_CONSIGNE A:_ Quels pays sont cités entre parenthèses dans le passage sur la guérilla en Amérique du Sud ? Donnez-les tous.

_EXTRAIT DU TEXTE:_
○ ○ ○

Défense dans le monde - Vers un fédération des mouvements de guérilla en Amérique du Sud ?
La guérilla fait partie du paysage politique de l’Amérique du Sud, ponctuant la vie des jeunes démocraties (Pérou, Équateur) comme celle des dernières dictatures militaires (Chili). Historiquement, le latino-américain a dû s’affirmer par le combat des peuples hispaniques colonisateurs, et la guérilla d’aujourd’hui s’abreuve encore abondamment aux sources de cette identité originelle. Mais la décolonisation a exacerbé le nationalisme des nouveaux États et cette « pugnacidad » héritée de l’histoire a connu des destins divers au gré de la récupération idéologique qui en a été faite par les différents mouvements subversifs nationaux. Plurale, multiple et multiforme aussi bien par ses revendications idéologiques que par ses modes d’action, la guérilla d’Amérique du Sud semble manifester actuellement des velléités d’unification. Doit-on y voir l’émergence d’une force fédérée de guérilla latino-américaine, véritable pôle de déstabilisation sur le continent ?

○ ○ ○

_DONNÉES EXTRAITES:_
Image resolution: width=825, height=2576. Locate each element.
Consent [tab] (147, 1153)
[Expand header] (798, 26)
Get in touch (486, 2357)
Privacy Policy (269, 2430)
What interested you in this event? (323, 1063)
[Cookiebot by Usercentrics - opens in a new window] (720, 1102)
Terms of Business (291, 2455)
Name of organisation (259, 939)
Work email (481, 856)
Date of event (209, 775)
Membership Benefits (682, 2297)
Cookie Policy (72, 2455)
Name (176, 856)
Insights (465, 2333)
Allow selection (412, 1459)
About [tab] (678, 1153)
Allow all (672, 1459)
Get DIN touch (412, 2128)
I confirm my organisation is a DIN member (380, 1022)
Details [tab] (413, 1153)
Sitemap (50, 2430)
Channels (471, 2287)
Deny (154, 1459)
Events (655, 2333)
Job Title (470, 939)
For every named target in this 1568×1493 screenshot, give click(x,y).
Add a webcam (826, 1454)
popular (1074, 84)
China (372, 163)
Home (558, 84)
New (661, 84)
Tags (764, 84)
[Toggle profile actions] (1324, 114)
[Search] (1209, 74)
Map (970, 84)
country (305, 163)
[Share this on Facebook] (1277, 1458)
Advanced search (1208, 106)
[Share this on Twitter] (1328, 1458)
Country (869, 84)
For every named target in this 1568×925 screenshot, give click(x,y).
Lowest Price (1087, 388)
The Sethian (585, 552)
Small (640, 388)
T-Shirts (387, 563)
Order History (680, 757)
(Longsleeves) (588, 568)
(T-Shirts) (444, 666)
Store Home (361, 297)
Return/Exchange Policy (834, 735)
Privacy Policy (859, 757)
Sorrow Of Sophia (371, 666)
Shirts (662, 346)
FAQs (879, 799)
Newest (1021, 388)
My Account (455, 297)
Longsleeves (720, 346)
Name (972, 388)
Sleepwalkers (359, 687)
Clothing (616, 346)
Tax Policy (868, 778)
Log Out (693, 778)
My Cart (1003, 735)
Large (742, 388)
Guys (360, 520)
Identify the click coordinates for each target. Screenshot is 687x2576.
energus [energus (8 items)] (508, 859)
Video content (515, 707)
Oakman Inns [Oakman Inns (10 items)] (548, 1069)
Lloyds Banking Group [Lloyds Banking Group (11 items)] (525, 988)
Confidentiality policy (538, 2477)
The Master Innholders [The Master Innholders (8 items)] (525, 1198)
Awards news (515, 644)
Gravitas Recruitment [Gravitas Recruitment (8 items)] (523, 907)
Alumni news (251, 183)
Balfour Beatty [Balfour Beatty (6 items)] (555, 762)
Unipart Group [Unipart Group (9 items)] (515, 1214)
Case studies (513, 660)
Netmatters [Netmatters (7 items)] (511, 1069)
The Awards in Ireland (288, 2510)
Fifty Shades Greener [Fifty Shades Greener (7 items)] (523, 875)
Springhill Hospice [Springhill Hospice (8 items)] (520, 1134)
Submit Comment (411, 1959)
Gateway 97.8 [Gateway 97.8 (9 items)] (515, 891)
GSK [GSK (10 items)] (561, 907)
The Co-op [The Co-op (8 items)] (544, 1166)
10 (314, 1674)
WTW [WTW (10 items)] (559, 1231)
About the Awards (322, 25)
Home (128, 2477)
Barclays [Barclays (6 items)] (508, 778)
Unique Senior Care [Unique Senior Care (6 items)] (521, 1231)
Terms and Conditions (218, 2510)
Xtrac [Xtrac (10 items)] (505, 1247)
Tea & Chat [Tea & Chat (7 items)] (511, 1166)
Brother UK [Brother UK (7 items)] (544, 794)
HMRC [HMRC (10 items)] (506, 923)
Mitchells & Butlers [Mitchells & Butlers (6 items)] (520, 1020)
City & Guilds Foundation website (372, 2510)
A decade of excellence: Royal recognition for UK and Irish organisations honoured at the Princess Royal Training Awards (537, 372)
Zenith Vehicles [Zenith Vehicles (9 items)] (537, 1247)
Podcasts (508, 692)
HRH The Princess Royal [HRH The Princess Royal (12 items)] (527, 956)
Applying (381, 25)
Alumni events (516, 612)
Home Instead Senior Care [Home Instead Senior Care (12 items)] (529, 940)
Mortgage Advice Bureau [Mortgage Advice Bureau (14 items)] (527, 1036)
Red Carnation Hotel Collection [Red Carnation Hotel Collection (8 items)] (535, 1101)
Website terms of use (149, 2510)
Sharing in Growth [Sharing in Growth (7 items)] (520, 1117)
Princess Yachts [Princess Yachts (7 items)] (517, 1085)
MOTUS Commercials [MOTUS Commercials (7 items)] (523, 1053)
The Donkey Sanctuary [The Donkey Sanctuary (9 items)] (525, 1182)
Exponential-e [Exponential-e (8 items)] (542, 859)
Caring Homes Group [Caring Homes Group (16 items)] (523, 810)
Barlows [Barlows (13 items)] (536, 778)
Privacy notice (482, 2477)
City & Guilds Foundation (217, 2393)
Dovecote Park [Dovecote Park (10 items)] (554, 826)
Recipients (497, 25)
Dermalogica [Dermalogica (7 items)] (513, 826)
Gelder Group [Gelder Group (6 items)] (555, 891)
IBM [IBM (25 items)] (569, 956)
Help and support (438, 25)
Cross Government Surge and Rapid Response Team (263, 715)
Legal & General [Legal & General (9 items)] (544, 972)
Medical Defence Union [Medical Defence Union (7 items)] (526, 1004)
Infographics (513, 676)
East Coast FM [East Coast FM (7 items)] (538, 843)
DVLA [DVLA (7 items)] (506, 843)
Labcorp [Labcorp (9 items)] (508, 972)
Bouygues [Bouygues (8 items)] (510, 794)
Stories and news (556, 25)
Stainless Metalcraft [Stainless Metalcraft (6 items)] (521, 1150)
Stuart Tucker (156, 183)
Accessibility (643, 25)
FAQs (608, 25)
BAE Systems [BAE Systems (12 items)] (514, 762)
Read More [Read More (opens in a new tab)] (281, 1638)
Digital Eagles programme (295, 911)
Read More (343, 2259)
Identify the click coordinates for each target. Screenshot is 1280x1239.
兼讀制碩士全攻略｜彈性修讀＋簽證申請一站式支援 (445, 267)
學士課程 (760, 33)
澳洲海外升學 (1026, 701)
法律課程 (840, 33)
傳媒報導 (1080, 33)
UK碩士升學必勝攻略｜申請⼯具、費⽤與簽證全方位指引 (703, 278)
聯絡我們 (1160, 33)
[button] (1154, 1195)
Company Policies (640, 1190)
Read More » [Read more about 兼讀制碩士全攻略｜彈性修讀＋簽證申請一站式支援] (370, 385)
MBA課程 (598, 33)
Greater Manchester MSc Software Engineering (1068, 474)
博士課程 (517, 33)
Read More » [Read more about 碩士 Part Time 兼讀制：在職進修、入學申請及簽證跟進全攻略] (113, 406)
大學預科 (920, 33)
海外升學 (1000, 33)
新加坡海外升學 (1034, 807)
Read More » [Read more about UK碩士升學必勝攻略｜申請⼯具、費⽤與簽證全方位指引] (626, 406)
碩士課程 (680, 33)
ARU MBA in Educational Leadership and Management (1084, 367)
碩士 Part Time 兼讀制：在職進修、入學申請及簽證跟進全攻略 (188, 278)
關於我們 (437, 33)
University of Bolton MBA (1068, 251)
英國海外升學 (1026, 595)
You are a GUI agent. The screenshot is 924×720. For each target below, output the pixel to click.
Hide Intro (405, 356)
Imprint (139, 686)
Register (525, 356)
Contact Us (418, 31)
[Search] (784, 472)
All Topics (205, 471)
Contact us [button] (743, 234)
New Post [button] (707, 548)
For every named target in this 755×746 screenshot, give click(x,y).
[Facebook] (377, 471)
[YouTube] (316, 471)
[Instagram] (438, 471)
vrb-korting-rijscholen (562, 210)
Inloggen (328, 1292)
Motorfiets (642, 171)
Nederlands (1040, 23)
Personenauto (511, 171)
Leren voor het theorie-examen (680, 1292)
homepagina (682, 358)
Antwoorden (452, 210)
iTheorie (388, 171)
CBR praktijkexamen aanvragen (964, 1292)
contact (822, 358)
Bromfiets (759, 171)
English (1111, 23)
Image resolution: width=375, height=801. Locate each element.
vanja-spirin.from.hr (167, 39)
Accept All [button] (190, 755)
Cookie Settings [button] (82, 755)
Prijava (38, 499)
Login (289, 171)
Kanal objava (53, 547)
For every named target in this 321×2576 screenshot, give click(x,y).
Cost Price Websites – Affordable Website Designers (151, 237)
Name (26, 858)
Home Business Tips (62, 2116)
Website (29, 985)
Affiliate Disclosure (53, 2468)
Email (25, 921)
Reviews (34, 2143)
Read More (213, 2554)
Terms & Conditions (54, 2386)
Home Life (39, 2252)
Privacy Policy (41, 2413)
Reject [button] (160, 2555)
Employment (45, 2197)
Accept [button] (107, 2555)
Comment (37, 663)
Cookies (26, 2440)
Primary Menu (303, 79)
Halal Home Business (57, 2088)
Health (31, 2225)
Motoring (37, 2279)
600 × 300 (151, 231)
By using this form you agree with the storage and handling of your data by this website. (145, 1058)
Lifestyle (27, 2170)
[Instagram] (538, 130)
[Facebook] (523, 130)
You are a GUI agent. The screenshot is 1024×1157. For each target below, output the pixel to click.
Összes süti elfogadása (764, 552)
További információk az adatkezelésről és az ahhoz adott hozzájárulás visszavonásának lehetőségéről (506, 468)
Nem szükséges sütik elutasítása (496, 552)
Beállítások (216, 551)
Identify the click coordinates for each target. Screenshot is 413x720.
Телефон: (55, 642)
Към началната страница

○ ○ ○

_CONSIGNE B:_ Dans les entrées, recopiez à l'identique le passage qui commence à la ligne contenant « Terms & Conditions (54, 2386) » et se termine à celle contenant « Összes süti elfogadása (764, 552) », ces deux lignes comprises.

_SOLUTION A:_ Pérou, Équateur, Chili

_SOLUTION B:_
Terms & Conditions (54, 2386)
Home Life (39, 2252)
Privacy Policy (41, 2413)
Reject [button] (160, 2555)
Employment (45, 2197)
Accept [button] (107, 2555)
Comment (37, 663)
Cookies (26, 2440)
Primary Menu (303, 79)
Halal Home Business (57, 2088)
Health (31, 2225)
Motoring (37, 2279)
600 × 300 (151, 231)
By using this form you agree with the storage and handling of your data by this website. (145, 1058)
Lifestyle (27, 2170)
[Instagram] (538, 130)
[Facebook] (523, 130)
You are a GUI agent. The screenshot is 1024×1157. For each target below, output the pixel to click.
Összes süti elfogadása (764, 552)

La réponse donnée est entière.